Exercise ->
Could you restate word for word every line from the one containing "This screenshot has width=1278, height=721." to the end of the data below, pictures excluded?

Pixel coordinate grounding data
───
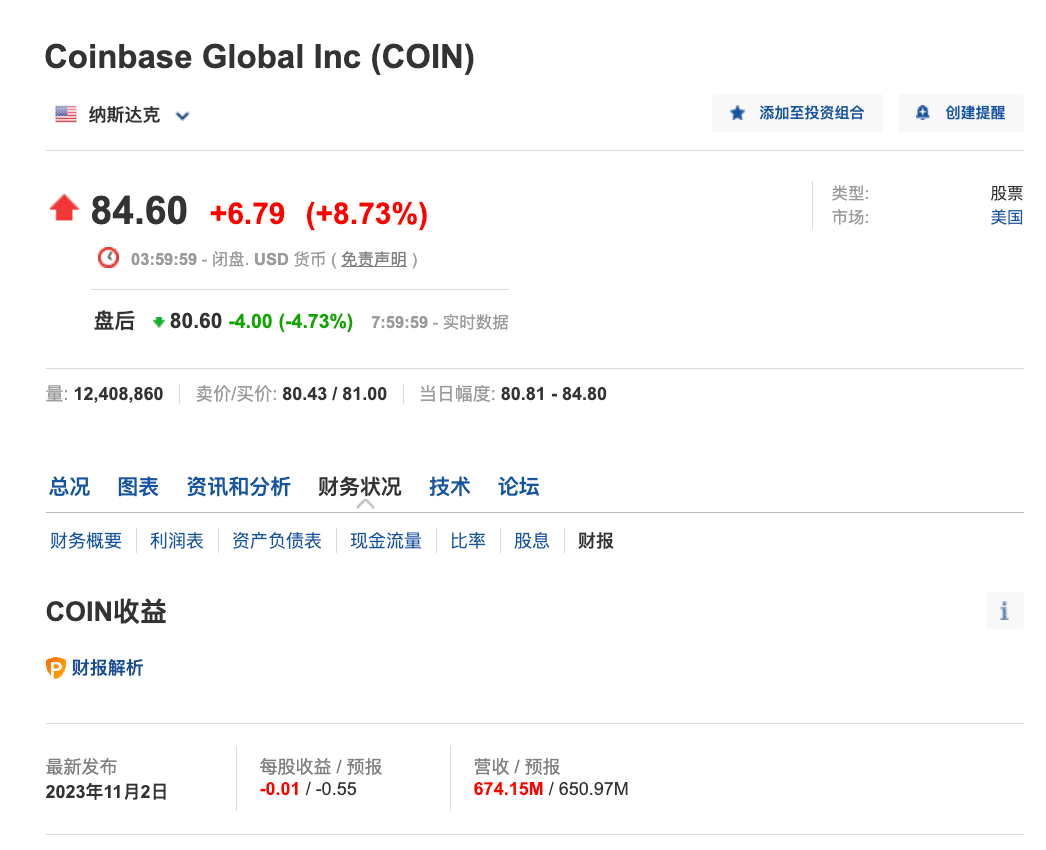Click the red upward price arrow
This screenshot has height=850, width=1046.
(x=63, y=206)
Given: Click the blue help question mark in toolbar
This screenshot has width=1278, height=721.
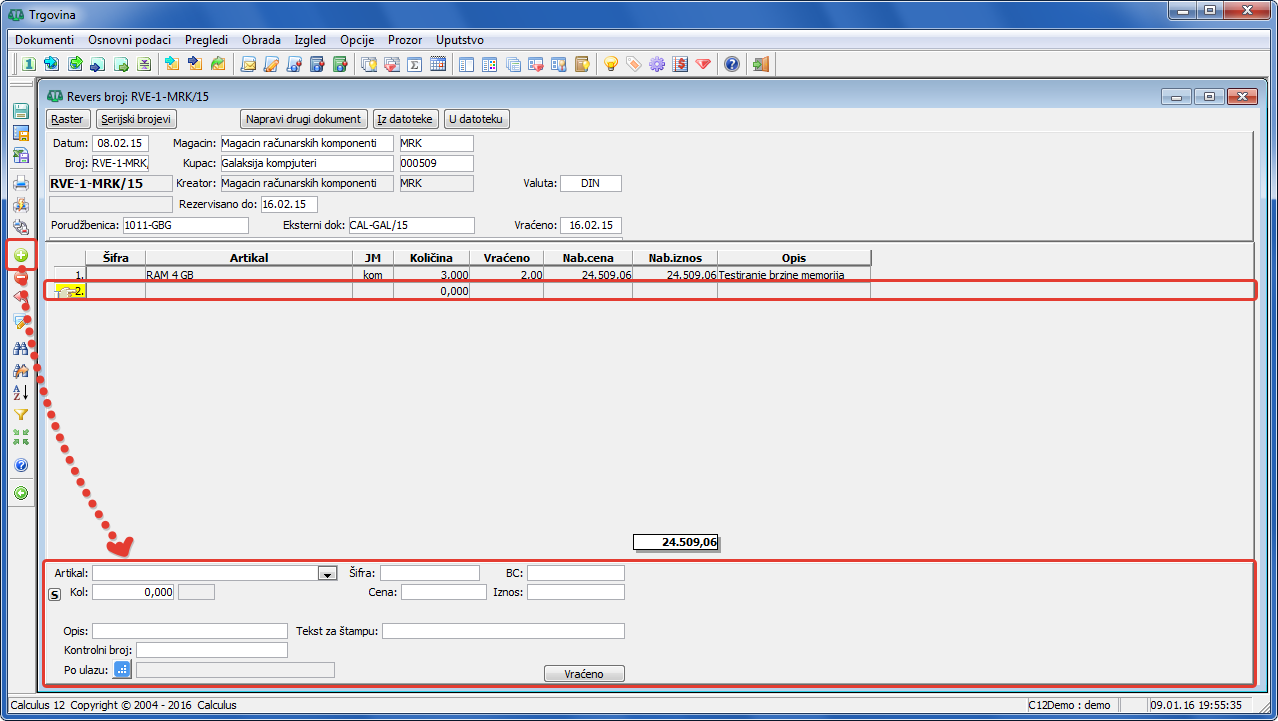Looking at the screenshot, I should [x=732, y=65].
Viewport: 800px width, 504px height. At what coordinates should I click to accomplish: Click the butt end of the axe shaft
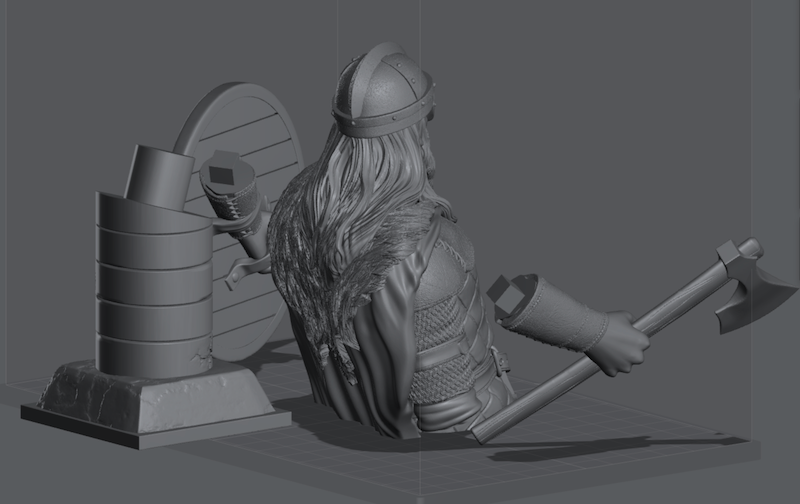pos(482,430)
───
Solution ->
This screenshot has width=1278, height=721.
Looking at the screenshot, I should [x=732, y=65].
Viewport: 800px width, 504px height. At what coordinates should I click to accomplish: Click the butt end of the axe shaft
pos(482,430)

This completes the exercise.